Revision as of 04:33, 28 January 2010

Howard Zinn
Howard Zinn speaking at Marlboro College February 2004
Born(1922-08-24)August 24, 1922
DiedJanuary 27, 2010(2010-01-27) (aged 87)[1]
Occupation(s)Professor, Historian, Playwright
SpouseRoslyn Zinn (died 2008)[1] .

Howard Zinn (August 24, 1922 – January 27, 2010)[1] was an American historian and professor emeritus in the Political Science Department at Boston University.[2] He was the author of more than 20 books, including A People's History of the United States (1980). Zinn died on January 27, 2010, of a heart attack at the age of 87 while traveling in Santa Monica, California. He is survived by his daughter Myla Kabat-Zinn.

Zinn was active in the civil rights, civil liberties and anti-war movements in the United States, and wrote extensively on all three subjects.

Life and career

Early life

Zinn was born to a Jewish immigrant family in Brooklyn. His father, Eddie Zinn, born in Austria-Hungary, immigrated to the U.S. with his brother Phil before the outbreak of World War I. Howard's mother Jenny Zinn emigrated from the Eastern Siberian city of Irkutsk.

Both parents were factory workers with limited education when they met and married, and there were no books or magazines in the series of apartments where they raised their children. Zinn's parents introduced him to literature by sending 25 cents plus a coupon to the New York Post for each of the 20 volumes of Charles Dickens' collected works.[3] He also studied creative writing at Thomas Jefferson High School in a special program established by poet Elias Lieberman.[4]

World War II

Zinn eagerly joined the Army Air Force during World War II to fight fascism, and he bombed targets in Berlin, Czechoslovakia and Hungary.[5] Zinn's anti-war stance was, in part, informed by his own experiences in the military. In April, 1945, he participated in one of the first military uses of napalm, which took place in Royan, France.[6]

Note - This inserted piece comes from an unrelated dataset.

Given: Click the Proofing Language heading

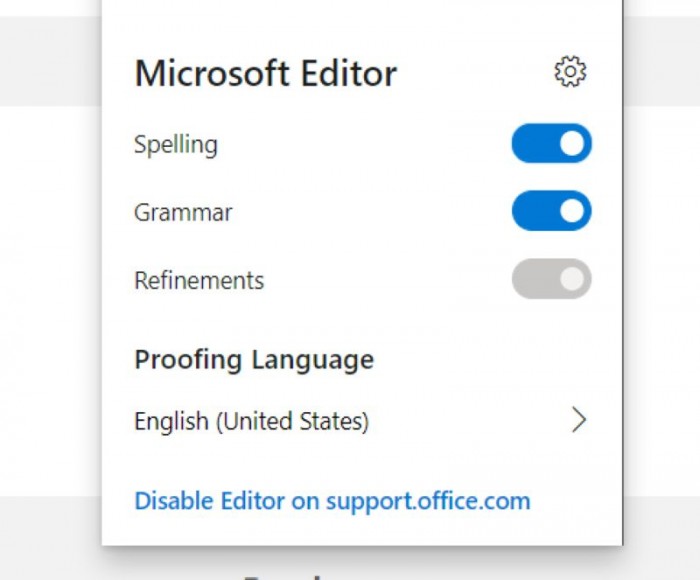Looking at the screenshot, I should [254, 360].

File:Howard Zinn bombardier England 1945.jpg
2nd Lieut. Howard Zinn, bombardier, Army Air Force in England, 1945.

The bombings were aimed at German soldiers who were, in Zinn's words, hiding and waiting out the closing days of the war. The attacks killed not only the German soldiers but also French civilians, facts Zinn uncovered nine years after the bombings when he visited Royan to examine documents and interview residents. In his books, The Politics of History and The Zinn Reader, he described how the bombing was ordered at the war's end by decision-makers most probably motivated by the desire for career advancement rather than for legitimate military objectives.

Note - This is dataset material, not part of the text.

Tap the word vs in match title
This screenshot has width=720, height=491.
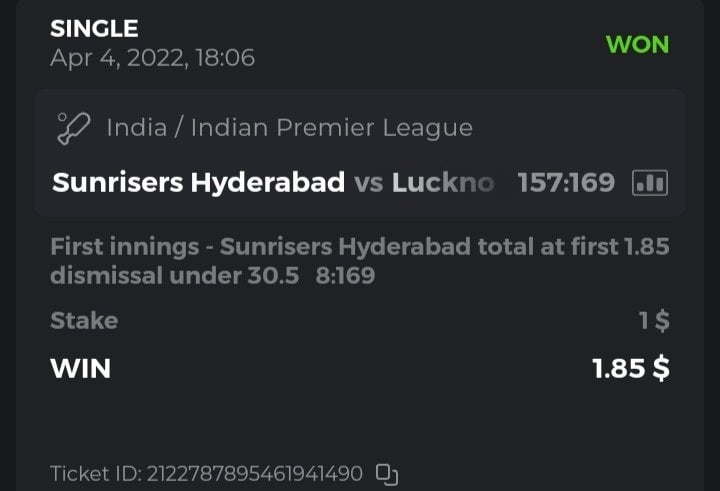(x=369, y=184)

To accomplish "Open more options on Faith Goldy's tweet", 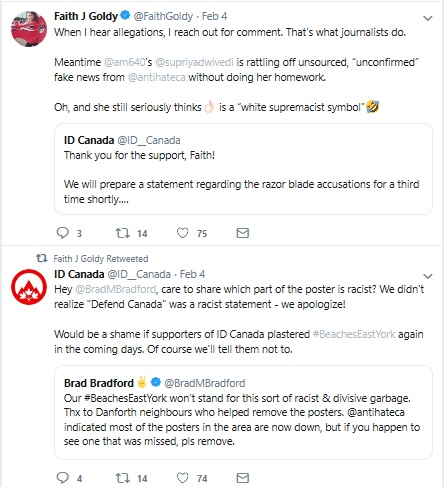I will pos(428,18).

Zinn said his experience as a bombardier, combined with his research into the reasons for and effects of the bombing of Royan, sensitized him to the ethical dilemmas faced by G.I.s during wartime.[7] Zinn questioned the justifications for military operations inflicting civilian casualties in the Allied bombing of cities such as Dresden, Royan, Tokyo, and Hiroshima and Nagasaki in World War II, Hanoi during the U.S. war in Vietnam, and Baghdad during the U.S. war in Iraq. In his pamphlet "Hiroshima: Breaking the Silence", Zinn laid out the case against targeting civilians.[8]

Education

After World War II, Zinn attended New York University on the GI Bill, graduating with a B.A. in 1951 and Columbia University, where he earned an M.A. (1952) and Ph.D. in history with a minor in political science (1958). His doctoral dissertation LaGuardia in Congress was a study of Fiorello LaGuardia's congressional career, and depicted LaGuardia representing "the conscience of the twenties" as LaGuardia fought for public power, the right to strike, and the redistribution of wealth by taxation. "His specific legislative program," Zinn wrote, "was an astonishingly accurate preview of the New Deal." It was published by the Cornell University Press for the American Historical Association.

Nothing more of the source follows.